_EXTRACTED ENTRIES_:
━━━━━━━━━━
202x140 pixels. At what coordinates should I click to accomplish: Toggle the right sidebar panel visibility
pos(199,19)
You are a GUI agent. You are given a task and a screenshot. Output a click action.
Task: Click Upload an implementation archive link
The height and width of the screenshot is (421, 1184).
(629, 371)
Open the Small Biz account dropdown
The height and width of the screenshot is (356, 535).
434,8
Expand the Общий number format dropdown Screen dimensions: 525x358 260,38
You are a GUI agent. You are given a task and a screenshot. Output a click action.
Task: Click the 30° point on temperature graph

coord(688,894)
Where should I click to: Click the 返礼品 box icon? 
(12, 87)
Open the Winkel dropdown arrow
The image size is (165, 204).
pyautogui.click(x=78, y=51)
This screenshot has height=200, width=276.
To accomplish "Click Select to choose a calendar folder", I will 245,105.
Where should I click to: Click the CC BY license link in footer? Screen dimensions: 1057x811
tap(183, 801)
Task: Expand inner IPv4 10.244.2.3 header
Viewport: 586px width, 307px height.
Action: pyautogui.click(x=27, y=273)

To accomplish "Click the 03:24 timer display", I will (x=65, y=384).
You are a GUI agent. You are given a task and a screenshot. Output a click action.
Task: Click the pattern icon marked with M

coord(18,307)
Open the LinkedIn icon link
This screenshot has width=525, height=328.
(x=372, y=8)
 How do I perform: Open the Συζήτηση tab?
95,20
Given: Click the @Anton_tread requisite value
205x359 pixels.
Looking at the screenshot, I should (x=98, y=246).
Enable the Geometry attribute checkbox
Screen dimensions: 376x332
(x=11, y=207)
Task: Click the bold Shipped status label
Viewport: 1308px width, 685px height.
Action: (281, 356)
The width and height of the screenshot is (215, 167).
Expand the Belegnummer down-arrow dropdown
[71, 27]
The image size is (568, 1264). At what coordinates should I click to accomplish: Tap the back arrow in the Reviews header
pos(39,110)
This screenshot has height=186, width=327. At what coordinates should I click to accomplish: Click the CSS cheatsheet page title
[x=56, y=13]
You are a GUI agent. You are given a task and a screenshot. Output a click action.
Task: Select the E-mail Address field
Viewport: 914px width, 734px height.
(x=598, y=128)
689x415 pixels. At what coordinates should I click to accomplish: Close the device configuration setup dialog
━━━━━━━━━━
_REQUIREMENT_:
Set every line down again exactly. Begin with the first line of the entries and finish with the line containing "Given: Click the @Anton_tread requisite value".

_ANSWER TO THE PROBLEM_:
202x140 pixels. At what coordinates should I click to accomplish: Toggle the right sidebar panel visibility
pos(199,19)
You are a GUI agent. You are given a task and a screenshot. Output a click action.
Task: Click Upload an implementation archive link
The height and width of the screenshot is (421, 1184).
(629, 371)
Open the Small Biz account dropdown
The height and width of the screenshot is (356, 535).
434,8
Expand the Общий number format dropdown Screen dimensions: 525x358 260,38
You are a GUI agent. You are given a task and a screenshot. Output a click action.
Task: Click the 30° point on temperature graph

coord(688,894)
Where should I click to: Click the 返礼品 box icon? 
(12, 87)
Open the Winkel dropdown arrow
The image size is (165, 204).
pyautogui.click(x=78, y=51)
This screenshot has height=200, width=276.
To accomplish "Click Select to choose a calendar folder", I will 245,105.
Where should I click to: Click the CC BY license link in footer? Screen dimensions: 1057x811
tap(183, 801)
Task: Expand inner IPv4 10.244.2.3 header
Viewport: 586px width, 307px height.
Action: pyautogui.click(x=27, y=273)

To accomplish "Click the 03:24 timer display", I will (x=65, y=384).
You are a GUI agent. You are given a task and a screenshot. Output a click action.
Task: Click the pattern icon marked with M

coord(18,307)
Open the LinkedIn icon link
This screenshot has width=525, height=328.
(x=372, y=8)
 How do I perform: Open the Συζήτηση tab?
95,20
Given: Click the @Anton_tread requisite value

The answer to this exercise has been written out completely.